● **About this task**: Go through the listing beneath this task and return every line that carries the string "computer".
+++++
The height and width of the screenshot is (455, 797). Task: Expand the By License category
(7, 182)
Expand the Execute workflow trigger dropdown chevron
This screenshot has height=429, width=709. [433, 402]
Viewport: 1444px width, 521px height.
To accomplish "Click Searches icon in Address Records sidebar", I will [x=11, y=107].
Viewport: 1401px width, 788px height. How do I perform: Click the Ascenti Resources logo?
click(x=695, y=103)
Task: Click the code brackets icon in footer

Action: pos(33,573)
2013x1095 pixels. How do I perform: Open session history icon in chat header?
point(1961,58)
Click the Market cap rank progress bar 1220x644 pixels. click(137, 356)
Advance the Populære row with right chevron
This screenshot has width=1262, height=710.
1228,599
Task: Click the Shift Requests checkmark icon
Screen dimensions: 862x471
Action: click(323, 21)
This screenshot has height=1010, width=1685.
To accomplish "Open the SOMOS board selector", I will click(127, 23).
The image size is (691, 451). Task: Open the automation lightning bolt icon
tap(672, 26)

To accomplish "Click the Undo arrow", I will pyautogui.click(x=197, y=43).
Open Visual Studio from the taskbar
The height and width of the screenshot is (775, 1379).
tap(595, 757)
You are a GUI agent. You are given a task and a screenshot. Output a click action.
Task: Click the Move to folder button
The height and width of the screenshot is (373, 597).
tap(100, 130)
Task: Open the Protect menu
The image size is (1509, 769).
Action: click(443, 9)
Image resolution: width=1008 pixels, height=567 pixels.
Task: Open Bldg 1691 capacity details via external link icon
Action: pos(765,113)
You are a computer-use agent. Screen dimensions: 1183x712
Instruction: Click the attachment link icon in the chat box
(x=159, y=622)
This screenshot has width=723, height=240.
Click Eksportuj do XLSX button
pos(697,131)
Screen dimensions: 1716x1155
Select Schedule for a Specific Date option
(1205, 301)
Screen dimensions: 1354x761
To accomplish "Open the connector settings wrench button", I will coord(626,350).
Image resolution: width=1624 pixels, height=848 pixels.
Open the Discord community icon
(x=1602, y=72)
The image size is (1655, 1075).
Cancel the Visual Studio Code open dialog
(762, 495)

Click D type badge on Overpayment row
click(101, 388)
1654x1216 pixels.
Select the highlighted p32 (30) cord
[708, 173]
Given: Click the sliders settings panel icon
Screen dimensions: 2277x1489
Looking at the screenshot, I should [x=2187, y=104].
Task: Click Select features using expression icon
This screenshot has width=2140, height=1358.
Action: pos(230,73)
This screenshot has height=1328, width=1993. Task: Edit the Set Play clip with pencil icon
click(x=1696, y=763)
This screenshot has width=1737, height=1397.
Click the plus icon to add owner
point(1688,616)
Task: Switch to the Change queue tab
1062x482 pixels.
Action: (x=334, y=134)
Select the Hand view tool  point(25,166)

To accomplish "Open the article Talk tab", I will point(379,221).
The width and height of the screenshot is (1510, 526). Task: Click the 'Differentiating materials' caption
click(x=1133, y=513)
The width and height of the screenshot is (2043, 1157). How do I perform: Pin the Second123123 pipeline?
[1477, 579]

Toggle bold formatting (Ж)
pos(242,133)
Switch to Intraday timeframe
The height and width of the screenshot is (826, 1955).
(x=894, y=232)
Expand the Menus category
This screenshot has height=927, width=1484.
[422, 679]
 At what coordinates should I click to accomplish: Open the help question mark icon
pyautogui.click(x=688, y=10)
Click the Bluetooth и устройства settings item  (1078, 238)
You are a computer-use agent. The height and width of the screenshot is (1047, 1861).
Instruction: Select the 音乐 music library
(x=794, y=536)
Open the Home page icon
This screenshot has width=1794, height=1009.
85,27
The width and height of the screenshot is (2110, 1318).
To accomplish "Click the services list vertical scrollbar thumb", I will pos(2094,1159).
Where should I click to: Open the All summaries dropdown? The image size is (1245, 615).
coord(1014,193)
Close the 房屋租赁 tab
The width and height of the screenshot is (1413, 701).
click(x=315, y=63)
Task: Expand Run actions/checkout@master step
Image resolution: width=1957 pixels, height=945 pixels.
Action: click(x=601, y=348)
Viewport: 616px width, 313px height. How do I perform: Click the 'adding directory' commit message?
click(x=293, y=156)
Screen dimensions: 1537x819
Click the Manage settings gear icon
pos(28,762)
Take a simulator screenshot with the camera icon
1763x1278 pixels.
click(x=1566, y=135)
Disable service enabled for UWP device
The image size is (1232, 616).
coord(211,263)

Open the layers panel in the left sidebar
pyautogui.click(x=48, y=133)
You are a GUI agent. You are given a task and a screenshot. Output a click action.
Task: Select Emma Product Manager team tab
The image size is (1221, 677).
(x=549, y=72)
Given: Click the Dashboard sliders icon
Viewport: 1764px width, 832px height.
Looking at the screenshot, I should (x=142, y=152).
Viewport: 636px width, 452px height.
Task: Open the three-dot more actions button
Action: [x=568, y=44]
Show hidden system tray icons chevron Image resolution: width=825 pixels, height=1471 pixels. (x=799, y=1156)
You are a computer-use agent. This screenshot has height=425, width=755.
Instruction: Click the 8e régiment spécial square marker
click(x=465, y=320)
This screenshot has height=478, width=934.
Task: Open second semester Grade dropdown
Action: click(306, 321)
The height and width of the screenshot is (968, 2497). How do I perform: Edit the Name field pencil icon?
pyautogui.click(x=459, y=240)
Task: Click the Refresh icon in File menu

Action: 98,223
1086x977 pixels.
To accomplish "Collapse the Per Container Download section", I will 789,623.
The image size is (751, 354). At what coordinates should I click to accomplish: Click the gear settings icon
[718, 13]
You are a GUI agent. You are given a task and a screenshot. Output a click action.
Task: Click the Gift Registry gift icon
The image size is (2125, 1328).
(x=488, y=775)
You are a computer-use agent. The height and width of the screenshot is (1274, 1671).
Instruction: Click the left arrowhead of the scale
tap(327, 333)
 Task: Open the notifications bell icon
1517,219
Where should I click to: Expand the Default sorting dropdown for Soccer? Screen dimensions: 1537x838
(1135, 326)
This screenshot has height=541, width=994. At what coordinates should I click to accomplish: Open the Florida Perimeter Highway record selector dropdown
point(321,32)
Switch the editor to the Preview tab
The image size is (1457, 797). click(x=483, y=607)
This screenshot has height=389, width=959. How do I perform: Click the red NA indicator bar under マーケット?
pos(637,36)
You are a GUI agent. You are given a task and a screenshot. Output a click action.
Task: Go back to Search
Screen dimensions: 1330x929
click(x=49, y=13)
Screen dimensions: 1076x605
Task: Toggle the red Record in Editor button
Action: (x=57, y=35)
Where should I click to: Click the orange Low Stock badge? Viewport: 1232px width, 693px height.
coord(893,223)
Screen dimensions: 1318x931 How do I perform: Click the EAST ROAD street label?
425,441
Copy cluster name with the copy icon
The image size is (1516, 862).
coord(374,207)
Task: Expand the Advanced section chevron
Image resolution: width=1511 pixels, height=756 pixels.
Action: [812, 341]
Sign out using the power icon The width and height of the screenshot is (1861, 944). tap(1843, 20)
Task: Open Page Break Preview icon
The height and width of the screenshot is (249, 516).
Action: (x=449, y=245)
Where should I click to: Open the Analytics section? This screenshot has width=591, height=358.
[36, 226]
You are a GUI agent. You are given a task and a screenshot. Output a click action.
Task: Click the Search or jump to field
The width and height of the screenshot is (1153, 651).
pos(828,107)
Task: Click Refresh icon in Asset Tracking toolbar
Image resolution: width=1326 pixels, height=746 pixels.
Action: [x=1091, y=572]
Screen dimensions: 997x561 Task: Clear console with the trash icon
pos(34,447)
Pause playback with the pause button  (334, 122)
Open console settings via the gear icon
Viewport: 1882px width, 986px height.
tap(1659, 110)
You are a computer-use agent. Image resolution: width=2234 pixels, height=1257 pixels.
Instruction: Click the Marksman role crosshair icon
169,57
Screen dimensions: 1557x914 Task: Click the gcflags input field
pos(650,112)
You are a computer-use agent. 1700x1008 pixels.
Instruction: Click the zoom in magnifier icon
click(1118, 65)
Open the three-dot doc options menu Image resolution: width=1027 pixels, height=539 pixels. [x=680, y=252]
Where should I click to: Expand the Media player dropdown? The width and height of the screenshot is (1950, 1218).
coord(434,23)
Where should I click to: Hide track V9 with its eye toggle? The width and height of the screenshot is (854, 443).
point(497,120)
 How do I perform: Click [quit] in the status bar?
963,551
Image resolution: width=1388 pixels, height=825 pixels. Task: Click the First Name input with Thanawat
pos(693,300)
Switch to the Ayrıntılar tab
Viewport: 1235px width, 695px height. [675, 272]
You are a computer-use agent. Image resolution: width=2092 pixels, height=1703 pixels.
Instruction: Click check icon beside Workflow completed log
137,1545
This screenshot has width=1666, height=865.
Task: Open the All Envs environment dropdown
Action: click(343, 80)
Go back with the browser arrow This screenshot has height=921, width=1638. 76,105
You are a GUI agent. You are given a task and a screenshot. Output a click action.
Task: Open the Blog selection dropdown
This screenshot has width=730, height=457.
+++++
● **Exercise answer**:
You are a computer-use agent. Screen dimensions: 1183x712
You are a computer-use agent. The height and width of the screenshot is (1047, 1861).
You are a computer-use agent. This screenshot has height=425, width=755.
You are a computer-use agent. The height and width of the screenshot is (1274, 1671).
You are a computer-use agent. Image resolution: width=2234 pixels, height=1257 pixels.
You are a computer-use agent. 1700x1008 pixels.
You are a computer-use agent. Image resolution: width=2092 pixels, height=1703 pixels.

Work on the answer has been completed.